He's Jonathan Clark, a photographer, and you can see his genius, too.

Tuesday, April 15, 2008

Not that kind of girl

You can't blame a guy for trying. Not when he's a Dirtbomb.

If I were him, I'd expect to swing into Montreal, play a show and then find me some groupies. There I'd be, all stage-fresh and sweaty, drenched in band-juice, Detroit rocker to the core. It'd be action guaran-EFFEN-teed. Unless, of course, I wasted my night with girls like me and my friend instead. Then I might end up heckled into submission and photographed with girl-fists in my mouth, that's it/that's all. Overall, I think he got what he was looking for, just not exactly how he wanted it:

This might be why I'm single.

Sunday, April 13, 2008

Caught in public

I got caught using one of my superpowers in public. Not an especially uncommon one, so I suspect the significance of my fumble will fade quickly. I didn't have much to lose, but somehow that made the little episode even more embarrassing. I was trying not be noticed at all, but hesitated before launching my invisibility shield, and that's what screwed me.

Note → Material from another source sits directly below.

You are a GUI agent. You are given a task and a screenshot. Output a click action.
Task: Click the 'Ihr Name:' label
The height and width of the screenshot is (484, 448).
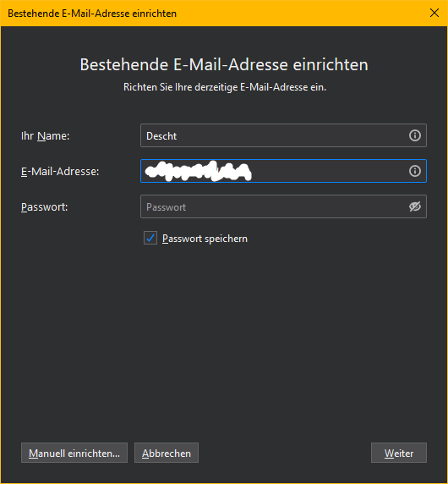point(46,136)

Done well in the right context, invisibility has incredible benefits. You have secret access to more information, and can trick people into thinking you have even cooler special abilities, like omniscience or ESP. Of course, there are some situations you'd rather be left out of completely; those in which, according to the laws of the universe, you can make no positive contribution. We all appreciate that there are some things we just don't need to involve ourselves in. That was the sort I was trying to avoid when I got caught.

A few months ago, after a first, semi-blind date, I tried to tell this guy (the one I nearly ran into downtown this weekend) that I wasn't interested in him, and I did it in the most adult way I could manage. Quickly and with clear intent, I planned to rip his hope away, like I would a band-aid; it would be relatively painless. In practice, the tactic worked less like band-aid removal, and more like tripwire. When I said it wasn't going to work out, I set him off, his pride burst into shrapnel, his aura into a mushroom cloud. It didn't go well.

Just as he was the type to write song lyrics for me after meeting me once, he was likewise the type to audibly, visibly, intolerably hiss and sulk, immediately upon notice of rejection. First, he asked how I could be sure we had no future together after only one date, and demanded a satisfactory explanation. I tried my best to provide one, but he'd dismissed "instinct" already, and that was all I really had. Whatever the exact reason was, I couldn't put my finger on it. Something just wasn't right, or easy or pursuit-worthy.

His reaction was typical of the men I date. He authored a series of emails, each one a response to his last, dissertations, their amendments, and further retractions. He was certain I'd be sorry, if only he could get through to me. If only I knew who he really was, he suggested, I'd reverse my decision and he'd consider reinstating the mating privileges he'd slated for me. Until then, there'd be no mingling of his gene pool with mine, no wedding plans, no meeting of the parents; not until I realized I'd made the biggest mistake of my life. Usually messages with this theme were accompanied by a contradictory caveat about how he'd be happier without me, and that he could do better anyway.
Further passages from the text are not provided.